Having mutual acquaintances and similar background it was a natural development that Karl and Selina should become friends. Being able to converse in German enabled Karl to out-rank other suitors of the lovely Swiss maiden. So it was that Selina Bram, who arrived in this country in 1901, was married the following year to Karl. The Schirch family urged the couple to set the wedding date in September when the bounty of the harvest would be available for the big marriage feast. Supplies were plentiful and the festivities lasted for the better part of three days and nights.

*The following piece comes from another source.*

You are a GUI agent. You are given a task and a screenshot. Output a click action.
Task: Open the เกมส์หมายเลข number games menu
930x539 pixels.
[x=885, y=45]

Karl and Selina moved into their first home in 1903. They still live there. Additions have been made and remodeling has been done until the present place at 236 Church Street bears little resemblance to the original structure. It is a neat and attractive home with a big screened front porch generously equipped with comfortable furniture. Mrs. Lodholz is an accomplished seamstress and excellent cook. Throughout the home one may see many lovely pieces of needlework reflecting her skill. 

The lives and times of Karl and Selina Lodholz have been marked with the joys and disappointments that come to us all. Eight children were born to the couple and one of the number, a little girl, died at the age of two. Succeeding generations include 19 grandchildren and 7 great-grandchildren. The children are: Helen White, Whittier, Calif.; Hans Lodholz, Ferguson; Selina Cash, Bonne Terre Route Two; Karl Lodholz, Jr., Bonne Terre; Louise (Mrs. David) Jones, St. Louis; Bill Lodholz, Ferguson; and Frieda McFadden, Kirkwood.

Mr. and Mrs. Lodholz have made several trips to California by automobile, train and plane. The children and their families keep in close touch and their attentiveness and accomplishments provide pleasure and pride to the elderly couple.

      After concluding our interview with Mr. and Mrs. Lodholz -- and remembering his wide smile and easy laugh and her quick, teasing wit -- we thought of the poetic words "Grow old along with me, the best is yet to be."